§ **RECORDS SHOWN**
********************

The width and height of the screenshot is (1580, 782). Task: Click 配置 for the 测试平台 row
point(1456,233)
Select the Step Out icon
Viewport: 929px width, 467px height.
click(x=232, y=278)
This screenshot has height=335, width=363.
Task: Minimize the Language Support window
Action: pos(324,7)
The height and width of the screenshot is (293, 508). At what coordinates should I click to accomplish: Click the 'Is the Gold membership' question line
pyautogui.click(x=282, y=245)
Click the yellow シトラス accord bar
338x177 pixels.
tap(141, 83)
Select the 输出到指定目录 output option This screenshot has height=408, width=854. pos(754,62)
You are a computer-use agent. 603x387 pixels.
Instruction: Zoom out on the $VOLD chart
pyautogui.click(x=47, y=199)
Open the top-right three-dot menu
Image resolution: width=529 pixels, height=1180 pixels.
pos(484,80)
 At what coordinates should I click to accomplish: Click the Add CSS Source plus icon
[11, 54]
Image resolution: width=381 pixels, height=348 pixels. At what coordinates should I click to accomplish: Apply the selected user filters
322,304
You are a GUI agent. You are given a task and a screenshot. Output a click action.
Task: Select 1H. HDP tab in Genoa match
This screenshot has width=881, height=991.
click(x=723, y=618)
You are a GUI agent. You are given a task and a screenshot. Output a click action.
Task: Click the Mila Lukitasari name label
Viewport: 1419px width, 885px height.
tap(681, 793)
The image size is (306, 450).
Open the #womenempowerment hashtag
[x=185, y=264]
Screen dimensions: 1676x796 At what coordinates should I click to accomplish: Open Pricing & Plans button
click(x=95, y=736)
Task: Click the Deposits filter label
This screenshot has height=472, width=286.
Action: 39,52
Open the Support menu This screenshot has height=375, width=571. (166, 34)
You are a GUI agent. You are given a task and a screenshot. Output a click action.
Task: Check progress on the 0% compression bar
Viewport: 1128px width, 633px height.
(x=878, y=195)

********************

§ **PROBLEM TO SOLVE**
From the data above, copy each line that has the string "label".

§ **RESULT FOR THIS TASK**
Task: Click the Mila Lukitasari name label
Task: Click the Deposits filter label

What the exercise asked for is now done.